REPLAYGAIN tags are metadata stored in your audio files (same thing as Author / Album title / Track name / etc.) that contain information about (cannot remember properly HOW this works, but the principle is this...) the highest peak the track can reach, in terms of dB (or sound pressure / volume, as you may like); so when some software wants to play tracks that are at different (absolute) sound levels, it can readjust the volume of each track (you will lose bit-perfectness, of course...), making it lower (most of the times) so to have ALL the tracks peak out at the same apparent volume. Now, I am not a big fan of shuffle among albums of the same artist, let alone albums of different artists / genres - I am an old generation "pick an album and play it from the beginning to the end", so that REPLAYGAIN is nowhere near a necessity. It makes perfect sense, and IMHO is a must-have, if you are used to play different - sometimes very much different - tracks; in terms of volume, that is. HTH
Today, shuffle has regaled me with Elvis (both), Randy Newman, The Who, Wilco, Garland Jeffreys, Junior Sample, and Bruckner No.9. You have to embrace the chaos!
1: Using the volume encoder for selecting and scrolling through the library 2: a way to tell the difference between power on and power off. 3: Screen saver stays visible during power ON (extension of 2 4: DTS decoding from Flac containers 5: Atmos for HDMI output 6: 7.1 support for HDMI output 7: A true Transport mode. Analog off, volume settings invisible. 8: Replay gain scanner function 9: rotary encoder color selection. A color for on and a color for stanby 10: Logo's on album pictures which indicates codec/channel count 11: Preload option for Tidal. 12: Tidal Atmos 13: don't ask for WOL just WOL. Make an option to enable WOL
4. DTS wrapped in FLAC is a crime since FLAC is lossless but DTS (core) isnt't. Please don't support.
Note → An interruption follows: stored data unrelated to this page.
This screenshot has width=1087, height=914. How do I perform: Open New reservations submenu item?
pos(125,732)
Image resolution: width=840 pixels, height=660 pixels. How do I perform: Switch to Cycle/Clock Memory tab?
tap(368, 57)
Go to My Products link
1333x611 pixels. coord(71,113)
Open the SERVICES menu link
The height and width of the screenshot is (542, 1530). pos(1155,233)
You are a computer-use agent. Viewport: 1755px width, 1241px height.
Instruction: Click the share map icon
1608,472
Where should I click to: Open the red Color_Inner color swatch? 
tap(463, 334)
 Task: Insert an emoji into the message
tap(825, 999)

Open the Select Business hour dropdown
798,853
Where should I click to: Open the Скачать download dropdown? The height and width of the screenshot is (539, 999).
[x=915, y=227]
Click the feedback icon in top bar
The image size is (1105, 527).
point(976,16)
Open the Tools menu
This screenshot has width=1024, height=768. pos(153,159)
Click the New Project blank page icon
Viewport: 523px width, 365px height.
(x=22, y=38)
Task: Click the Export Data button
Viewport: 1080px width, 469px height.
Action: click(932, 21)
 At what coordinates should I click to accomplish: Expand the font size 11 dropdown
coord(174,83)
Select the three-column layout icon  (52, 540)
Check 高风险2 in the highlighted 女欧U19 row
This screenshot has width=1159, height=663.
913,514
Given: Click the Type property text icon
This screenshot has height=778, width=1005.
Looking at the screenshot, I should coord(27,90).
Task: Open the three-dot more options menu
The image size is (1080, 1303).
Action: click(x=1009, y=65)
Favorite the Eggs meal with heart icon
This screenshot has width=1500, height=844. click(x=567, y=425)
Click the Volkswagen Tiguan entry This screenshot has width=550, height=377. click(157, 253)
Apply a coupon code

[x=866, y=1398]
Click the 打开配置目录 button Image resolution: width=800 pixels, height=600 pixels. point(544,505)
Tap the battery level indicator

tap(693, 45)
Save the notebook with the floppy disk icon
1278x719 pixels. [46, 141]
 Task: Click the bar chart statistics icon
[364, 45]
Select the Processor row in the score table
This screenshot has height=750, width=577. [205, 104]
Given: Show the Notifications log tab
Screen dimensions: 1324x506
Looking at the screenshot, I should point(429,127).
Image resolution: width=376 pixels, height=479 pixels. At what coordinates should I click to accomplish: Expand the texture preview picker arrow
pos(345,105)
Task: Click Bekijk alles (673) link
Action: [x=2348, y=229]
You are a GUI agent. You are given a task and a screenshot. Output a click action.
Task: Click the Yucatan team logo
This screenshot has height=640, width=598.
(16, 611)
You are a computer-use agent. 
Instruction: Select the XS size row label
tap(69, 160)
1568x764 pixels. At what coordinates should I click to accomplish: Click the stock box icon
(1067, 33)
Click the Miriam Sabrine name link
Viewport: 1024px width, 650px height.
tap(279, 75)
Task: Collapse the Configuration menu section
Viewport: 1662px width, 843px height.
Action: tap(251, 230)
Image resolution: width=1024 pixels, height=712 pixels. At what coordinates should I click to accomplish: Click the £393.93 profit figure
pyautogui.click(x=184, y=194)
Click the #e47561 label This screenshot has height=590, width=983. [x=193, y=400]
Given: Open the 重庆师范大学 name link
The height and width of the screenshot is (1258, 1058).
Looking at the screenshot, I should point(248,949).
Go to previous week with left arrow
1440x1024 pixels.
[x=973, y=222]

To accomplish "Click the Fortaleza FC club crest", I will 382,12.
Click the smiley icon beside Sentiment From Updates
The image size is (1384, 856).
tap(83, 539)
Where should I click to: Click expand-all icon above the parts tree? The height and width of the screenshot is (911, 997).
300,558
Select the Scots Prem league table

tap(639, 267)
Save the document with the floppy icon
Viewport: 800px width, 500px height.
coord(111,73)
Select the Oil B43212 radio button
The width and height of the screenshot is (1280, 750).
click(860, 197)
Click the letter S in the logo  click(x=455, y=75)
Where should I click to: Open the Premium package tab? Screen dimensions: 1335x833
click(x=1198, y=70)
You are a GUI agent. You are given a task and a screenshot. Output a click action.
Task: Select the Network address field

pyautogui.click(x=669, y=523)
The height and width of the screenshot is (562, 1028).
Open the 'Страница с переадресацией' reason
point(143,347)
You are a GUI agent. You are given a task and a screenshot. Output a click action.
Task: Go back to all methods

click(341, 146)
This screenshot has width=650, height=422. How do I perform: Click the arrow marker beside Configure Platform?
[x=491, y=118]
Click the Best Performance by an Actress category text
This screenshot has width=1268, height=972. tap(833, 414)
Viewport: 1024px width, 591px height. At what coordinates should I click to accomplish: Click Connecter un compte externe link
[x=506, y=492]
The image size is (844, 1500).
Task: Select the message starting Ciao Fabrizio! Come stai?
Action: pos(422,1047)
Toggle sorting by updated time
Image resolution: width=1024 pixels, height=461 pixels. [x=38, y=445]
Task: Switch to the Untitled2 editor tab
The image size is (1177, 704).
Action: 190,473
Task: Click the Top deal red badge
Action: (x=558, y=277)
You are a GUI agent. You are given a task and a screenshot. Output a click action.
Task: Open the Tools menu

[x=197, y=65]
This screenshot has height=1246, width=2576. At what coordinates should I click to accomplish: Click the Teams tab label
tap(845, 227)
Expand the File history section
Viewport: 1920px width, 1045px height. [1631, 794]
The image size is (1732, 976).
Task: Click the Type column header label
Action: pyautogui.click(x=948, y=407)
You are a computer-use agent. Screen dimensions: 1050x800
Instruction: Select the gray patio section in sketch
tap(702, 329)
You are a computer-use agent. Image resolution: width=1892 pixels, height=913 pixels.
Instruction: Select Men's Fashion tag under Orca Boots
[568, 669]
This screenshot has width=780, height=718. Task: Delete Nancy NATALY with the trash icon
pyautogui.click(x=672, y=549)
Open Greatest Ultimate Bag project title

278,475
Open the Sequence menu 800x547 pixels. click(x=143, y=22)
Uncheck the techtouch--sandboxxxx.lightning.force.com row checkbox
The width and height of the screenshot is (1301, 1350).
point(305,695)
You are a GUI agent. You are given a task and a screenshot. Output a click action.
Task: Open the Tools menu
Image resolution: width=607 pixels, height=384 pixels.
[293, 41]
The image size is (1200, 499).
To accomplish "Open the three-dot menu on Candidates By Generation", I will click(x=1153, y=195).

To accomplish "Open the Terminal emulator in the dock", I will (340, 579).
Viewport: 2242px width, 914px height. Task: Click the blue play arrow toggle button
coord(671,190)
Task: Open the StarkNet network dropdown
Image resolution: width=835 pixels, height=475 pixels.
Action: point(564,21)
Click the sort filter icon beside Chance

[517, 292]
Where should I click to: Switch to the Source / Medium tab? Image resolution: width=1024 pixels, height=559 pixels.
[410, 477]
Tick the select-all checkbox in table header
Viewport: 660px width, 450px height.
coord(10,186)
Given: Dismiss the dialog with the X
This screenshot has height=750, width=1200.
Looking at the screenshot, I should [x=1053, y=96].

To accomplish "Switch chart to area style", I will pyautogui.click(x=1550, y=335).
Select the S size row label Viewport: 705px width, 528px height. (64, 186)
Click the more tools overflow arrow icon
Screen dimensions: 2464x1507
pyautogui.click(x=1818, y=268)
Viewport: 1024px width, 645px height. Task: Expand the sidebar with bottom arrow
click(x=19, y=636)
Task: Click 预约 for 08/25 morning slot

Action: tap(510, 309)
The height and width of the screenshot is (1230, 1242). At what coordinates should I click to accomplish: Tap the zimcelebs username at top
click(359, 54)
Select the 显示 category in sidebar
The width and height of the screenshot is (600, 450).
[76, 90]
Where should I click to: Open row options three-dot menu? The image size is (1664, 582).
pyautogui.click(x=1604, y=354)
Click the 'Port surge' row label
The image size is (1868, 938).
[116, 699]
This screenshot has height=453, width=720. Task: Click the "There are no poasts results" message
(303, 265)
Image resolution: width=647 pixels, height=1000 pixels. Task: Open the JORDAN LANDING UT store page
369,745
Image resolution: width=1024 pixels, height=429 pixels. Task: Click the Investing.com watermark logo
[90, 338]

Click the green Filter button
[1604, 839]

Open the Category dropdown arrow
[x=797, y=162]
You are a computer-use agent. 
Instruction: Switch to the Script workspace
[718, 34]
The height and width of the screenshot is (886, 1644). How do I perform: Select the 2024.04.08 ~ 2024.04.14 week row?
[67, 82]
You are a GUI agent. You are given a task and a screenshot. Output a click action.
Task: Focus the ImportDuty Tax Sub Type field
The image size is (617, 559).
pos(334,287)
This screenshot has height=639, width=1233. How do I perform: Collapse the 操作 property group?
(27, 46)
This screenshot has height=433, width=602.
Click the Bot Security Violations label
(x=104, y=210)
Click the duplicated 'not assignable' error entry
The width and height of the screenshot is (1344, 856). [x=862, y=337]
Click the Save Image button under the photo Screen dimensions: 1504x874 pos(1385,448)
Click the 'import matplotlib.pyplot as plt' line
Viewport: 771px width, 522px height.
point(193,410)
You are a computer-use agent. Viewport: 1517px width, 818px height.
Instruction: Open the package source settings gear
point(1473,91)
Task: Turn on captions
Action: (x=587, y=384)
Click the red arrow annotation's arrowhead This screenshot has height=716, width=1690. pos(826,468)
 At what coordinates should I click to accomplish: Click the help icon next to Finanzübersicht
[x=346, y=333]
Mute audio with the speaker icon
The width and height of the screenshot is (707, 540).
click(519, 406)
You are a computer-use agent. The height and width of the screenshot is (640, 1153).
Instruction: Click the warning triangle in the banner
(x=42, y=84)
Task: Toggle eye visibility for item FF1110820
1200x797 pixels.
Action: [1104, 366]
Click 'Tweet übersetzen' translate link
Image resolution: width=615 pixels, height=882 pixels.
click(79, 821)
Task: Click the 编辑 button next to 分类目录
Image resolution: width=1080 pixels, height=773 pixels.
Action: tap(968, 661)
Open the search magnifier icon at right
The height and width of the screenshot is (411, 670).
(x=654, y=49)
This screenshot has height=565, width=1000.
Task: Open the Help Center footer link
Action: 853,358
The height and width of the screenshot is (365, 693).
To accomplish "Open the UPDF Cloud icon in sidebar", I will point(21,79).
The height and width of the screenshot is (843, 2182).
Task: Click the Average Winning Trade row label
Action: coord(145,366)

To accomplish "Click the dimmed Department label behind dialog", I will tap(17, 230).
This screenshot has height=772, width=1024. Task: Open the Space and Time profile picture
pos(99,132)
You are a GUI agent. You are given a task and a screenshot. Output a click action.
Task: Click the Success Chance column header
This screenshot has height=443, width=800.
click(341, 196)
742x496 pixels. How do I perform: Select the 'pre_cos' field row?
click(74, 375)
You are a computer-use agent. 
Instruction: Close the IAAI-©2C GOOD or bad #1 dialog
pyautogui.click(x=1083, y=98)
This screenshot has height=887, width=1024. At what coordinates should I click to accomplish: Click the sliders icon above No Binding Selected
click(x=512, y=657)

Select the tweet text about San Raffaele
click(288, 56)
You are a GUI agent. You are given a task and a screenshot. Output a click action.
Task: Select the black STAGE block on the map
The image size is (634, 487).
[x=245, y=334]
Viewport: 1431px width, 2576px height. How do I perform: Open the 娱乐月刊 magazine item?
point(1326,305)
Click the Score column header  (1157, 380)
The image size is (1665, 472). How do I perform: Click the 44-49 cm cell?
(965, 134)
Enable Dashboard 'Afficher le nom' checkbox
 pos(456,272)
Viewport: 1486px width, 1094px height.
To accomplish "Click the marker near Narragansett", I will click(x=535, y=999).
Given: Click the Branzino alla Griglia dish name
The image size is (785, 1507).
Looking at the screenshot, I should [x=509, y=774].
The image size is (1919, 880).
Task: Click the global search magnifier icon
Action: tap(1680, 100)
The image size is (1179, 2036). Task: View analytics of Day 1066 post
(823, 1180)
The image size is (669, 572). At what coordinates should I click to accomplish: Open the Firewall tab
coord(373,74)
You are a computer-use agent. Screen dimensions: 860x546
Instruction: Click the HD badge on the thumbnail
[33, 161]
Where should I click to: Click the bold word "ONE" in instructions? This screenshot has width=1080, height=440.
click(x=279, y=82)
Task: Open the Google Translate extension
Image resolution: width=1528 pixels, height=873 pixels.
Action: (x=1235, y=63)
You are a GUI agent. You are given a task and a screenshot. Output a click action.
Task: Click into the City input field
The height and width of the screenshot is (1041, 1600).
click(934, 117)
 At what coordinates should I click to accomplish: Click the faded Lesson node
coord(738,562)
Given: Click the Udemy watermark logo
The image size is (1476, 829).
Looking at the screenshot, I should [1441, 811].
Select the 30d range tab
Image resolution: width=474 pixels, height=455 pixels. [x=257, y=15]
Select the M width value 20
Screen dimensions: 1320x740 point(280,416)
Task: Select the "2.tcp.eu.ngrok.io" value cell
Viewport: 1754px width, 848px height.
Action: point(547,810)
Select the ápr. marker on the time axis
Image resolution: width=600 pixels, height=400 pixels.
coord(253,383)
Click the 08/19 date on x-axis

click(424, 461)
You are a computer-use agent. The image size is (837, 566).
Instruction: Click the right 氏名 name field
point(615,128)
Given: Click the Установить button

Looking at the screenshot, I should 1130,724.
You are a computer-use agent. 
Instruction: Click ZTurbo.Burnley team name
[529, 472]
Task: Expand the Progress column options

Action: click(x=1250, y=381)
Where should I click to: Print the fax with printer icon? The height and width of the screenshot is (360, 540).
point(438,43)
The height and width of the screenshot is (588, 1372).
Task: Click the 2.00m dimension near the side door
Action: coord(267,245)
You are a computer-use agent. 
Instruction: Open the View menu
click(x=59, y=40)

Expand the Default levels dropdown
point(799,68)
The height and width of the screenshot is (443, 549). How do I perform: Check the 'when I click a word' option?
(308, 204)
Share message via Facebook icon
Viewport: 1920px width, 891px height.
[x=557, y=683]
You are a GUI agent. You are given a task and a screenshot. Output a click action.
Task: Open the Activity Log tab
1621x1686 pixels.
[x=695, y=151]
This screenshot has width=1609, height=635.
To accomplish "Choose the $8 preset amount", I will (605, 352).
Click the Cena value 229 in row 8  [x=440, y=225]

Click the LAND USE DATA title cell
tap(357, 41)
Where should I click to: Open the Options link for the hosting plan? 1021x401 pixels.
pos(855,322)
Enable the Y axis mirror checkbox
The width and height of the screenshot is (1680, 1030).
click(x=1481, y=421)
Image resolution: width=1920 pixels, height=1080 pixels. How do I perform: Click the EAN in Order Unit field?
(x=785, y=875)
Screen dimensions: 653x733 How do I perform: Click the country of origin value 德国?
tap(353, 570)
Those are the same people who convert MP3 to FLAC and then distribute that garbage.
Hahaha putting it into a non compressible container is even a bigger crime. But you got a point there But to serious: Putting DTS in a flac container will give a file size of a CD. The alternative is extracting it to PCM that will be 3-4 times the size of a CD Based on the reported 32bits it will get even bigger than 3-4 times of a compressed CD.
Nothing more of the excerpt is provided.